All lines holding the string "three" should be copied from the data below.

Start of Data records

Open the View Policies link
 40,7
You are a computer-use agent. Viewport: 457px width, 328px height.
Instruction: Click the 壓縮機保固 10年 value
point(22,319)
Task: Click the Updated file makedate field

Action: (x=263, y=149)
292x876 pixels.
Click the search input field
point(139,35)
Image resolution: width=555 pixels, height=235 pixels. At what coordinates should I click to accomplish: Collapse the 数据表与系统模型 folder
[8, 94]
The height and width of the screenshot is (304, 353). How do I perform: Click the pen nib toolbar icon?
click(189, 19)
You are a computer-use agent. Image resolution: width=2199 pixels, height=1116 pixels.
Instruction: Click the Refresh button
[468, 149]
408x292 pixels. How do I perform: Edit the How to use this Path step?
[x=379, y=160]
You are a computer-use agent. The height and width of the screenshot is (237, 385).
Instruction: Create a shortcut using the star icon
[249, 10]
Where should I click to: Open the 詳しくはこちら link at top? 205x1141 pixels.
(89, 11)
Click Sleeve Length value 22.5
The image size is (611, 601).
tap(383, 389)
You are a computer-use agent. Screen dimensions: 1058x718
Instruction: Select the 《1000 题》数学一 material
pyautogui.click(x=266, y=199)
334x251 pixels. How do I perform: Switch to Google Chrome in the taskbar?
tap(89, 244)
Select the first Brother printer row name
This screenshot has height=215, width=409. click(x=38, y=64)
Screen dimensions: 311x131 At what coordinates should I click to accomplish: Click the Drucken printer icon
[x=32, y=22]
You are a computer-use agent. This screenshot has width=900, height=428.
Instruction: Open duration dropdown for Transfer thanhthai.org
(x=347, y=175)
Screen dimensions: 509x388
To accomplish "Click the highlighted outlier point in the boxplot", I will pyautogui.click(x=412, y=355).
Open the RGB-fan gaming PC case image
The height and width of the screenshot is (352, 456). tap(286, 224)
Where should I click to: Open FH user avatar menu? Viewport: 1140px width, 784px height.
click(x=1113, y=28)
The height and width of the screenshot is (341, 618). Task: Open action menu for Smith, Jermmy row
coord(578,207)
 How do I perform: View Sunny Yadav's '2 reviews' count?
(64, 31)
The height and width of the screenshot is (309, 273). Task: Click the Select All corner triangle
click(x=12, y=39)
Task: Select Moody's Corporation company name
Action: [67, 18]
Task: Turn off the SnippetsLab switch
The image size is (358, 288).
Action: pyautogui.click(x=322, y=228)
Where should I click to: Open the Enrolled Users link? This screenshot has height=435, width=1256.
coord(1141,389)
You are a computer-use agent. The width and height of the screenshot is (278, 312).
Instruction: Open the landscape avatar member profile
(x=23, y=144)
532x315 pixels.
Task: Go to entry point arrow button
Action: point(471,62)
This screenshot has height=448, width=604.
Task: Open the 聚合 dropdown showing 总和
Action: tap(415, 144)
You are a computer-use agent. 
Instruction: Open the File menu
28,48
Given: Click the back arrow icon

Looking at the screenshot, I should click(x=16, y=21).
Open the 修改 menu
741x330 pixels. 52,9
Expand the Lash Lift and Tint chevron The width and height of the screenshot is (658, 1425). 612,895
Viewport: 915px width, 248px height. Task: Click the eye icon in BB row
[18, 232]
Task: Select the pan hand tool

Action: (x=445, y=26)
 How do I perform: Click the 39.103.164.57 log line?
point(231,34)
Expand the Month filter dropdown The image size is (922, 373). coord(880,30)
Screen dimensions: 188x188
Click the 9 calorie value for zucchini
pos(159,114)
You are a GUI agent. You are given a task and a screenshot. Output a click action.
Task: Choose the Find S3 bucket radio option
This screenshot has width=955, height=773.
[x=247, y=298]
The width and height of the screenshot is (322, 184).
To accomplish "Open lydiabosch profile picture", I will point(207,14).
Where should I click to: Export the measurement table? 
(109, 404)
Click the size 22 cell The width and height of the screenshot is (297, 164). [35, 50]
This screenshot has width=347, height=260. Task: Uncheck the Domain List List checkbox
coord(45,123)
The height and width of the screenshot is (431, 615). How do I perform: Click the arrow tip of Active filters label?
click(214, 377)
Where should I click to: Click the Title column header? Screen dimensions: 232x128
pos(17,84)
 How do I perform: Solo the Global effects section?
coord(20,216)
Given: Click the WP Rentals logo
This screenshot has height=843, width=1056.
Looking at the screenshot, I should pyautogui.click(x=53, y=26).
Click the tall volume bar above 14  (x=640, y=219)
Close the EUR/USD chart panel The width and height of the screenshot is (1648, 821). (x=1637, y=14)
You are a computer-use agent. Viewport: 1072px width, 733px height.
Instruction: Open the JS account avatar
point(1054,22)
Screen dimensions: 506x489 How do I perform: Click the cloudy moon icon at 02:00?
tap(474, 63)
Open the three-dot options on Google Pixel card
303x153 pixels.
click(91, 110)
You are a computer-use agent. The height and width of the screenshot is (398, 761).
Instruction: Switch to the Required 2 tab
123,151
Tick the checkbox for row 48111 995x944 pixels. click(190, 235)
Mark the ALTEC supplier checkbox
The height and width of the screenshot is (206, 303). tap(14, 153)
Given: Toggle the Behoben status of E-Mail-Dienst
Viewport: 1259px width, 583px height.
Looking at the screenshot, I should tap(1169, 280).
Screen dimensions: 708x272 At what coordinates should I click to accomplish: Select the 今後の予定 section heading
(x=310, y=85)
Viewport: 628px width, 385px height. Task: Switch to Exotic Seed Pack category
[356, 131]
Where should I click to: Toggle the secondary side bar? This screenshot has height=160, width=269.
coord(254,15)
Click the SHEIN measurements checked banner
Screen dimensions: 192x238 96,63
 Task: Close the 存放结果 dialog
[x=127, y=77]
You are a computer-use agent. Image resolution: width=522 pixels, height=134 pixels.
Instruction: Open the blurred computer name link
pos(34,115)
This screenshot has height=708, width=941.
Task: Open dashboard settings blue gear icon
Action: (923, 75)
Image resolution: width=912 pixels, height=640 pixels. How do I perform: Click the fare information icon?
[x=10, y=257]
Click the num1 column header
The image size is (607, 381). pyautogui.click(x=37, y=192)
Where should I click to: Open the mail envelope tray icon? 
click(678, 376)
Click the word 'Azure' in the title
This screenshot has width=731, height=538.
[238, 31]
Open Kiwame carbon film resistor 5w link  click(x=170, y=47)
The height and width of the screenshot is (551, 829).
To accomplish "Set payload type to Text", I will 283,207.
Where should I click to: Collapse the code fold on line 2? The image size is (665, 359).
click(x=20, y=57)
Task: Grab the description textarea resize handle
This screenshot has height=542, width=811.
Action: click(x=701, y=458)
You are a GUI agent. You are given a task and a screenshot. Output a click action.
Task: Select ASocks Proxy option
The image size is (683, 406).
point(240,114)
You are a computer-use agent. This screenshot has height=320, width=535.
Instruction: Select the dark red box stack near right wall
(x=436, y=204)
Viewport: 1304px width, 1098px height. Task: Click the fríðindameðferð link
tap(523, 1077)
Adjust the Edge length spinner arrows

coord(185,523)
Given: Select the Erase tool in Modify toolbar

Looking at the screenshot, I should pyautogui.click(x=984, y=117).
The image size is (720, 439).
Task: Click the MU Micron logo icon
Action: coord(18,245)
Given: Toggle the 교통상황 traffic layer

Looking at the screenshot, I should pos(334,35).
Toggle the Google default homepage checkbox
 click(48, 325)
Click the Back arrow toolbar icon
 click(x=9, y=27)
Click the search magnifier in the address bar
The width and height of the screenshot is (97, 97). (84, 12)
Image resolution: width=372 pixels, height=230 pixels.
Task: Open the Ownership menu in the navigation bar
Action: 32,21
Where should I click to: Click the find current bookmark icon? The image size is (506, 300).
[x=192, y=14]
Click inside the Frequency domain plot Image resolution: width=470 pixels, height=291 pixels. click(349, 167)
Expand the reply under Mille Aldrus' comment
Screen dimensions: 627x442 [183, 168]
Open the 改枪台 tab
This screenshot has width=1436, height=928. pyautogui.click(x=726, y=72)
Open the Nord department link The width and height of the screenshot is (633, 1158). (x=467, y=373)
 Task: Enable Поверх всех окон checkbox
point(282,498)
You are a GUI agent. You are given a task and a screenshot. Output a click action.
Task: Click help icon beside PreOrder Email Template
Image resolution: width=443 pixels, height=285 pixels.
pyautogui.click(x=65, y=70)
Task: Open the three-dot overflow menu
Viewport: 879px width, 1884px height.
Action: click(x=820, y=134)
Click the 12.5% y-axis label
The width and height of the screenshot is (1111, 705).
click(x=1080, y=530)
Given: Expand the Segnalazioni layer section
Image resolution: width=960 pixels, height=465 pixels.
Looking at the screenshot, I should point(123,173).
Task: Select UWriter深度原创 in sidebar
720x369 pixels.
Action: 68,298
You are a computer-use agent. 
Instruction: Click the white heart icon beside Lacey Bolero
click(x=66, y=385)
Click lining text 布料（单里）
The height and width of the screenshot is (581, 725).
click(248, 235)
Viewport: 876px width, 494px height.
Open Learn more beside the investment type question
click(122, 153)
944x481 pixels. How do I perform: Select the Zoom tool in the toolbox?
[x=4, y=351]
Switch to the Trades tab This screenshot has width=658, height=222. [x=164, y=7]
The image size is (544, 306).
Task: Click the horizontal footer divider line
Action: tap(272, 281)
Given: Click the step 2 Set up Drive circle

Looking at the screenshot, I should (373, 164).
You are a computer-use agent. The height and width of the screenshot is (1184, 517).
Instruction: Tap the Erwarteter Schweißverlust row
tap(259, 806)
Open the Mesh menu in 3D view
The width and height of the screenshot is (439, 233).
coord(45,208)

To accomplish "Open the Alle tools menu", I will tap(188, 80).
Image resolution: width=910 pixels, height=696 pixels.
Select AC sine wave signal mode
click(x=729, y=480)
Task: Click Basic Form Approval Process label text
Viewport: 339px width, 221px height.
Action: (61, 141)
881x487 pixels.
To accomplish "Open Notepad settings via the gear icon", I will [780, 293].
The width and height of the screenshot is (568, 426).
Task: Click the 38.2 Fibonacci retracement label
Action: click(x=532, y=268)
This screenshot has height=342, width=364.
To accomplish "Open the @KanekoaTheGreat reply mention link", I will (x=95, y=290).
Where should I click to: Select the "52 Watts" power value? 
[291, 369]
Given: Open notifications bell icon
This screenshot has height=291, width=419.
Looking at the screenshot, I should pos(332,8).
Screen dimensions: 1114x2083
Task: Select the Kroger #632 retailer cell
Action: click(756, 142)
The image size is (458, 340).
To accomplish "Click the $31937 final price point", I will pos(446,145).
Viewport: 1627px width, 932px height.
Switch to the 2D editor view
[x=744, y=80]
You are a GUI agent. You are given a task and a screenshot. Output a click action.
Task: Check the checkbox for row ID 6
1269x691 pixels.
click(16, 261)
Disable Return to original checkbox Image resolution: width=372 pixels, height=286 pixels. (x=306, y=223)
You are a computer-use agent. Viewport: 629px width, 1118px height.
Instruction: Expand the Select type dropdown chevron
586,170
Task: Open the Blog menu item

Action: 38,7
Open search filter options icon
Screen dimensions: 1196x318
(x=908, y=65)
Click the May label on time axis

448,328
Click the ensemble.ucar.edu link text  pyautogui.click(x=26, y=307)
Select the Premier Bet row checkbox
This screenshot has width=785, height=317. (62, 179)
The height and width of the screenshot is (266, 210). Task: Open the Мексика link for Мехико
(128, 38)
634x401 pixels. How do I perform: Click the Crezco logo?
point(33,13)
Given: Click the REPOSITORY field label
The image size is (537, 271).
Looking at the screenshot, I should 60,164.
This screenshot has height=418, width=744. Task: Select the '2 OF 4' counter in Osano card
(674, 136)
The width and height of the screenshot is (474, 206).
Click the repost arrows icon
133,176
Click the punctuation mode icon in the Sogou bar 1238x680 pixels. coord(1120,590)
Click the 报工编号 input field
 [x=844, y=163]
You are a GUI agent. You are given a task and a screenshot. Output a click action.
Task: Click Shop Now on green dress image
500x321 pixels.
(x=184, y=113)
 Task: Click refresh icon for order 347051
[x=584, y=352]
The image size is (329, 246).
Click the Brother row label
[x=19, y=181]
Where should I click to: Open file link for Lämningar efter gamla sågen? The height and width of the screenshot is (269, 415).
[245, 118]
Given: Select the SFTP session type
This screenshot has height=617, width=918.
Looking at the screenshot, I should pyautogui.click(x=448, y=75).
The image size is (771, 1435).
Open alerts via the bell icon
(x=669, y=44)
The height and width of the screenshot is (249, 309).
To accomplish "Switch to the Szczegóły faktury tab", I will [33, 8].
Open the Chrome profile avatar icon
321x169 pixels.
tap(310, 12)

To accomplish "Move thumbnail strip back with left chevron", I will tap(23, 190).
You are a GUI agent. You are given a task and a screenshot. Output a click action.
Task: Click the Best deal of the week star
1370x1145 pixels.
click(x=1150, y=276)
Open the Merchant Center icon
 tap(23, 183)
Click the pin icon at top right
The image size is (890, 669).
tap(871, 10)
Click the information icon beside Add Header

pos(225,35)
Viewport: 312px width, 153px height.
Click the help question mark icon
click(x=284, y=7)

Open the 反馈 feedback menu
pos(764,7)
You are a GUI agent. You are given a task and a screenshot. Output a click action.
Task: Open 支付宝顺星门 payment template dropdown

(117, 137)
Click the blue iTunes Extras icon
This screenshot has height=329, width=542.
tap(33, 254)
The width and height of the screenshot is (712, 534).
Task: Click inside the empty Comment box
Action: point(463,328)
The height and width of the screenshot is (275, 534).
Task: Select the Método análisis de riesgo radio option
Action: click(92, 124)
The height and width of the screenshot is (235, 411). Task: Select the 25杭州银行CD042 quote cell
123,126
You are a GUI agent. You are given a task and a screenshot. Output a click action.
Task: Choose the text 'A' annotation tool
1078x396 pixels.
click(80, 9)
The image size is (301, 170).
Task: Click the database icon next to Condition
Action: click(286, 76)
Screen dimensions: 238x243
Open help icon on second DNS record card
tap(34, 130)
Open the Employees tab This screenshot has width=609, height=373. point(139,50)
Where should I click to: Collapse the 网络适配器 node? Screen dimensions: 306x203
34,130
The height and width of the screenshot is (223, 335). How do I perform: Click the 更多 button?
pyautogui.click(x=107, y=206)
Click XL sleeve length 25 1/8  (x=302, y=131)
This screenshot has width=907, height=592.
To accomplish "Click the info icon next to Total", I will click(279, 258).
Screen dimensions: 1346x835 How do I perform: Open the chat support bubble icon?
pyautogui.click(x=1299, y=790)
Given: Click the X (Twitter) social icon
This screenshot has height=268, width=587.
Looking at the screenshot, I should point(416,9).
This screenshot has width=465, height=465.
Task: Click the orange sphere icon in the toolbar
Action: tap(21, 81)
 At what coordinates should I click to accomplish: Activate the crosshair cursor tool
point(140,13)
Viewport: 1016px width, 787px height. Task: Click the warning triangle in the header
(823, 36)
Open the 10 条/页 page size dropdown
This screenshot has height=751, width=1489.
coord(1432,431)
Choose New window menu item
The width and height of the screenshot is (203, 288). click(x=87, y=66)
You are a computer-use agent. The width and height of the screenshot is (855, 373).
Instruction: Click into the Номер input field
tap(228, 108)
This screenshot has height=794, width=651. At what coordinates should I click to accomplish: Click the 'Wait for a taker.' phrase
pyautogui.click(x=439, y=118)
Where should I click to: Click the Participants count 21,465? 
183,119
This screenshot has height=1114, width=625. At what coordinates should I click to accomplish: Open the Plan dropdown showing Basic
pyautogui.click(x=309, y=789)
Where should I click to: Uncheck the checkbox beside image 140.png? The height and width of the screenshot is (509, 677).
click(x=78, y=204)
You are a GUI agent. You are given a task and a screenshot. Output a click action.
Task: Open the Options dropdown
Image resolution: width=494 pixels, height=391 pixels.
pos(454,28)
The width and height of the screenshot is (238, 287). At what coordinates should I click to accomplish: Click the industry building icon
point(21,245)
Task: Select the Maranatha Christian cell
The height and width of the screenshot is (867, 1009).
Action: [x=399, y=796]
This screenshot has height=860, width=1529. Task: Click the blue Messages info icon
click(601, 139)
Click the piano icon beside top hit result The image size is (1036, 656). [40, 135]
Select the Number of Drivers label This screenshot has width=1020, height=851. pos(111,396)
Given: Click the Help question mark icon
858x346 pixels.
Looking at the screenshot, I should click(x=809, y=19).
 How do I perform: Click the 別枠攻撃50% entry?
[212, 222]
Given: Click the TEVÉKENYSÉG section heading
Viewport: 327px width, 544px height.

End of Data records

Output for this task:
Open the three-dot options on Google Pixel card
Task: Open the three-dot overflow menu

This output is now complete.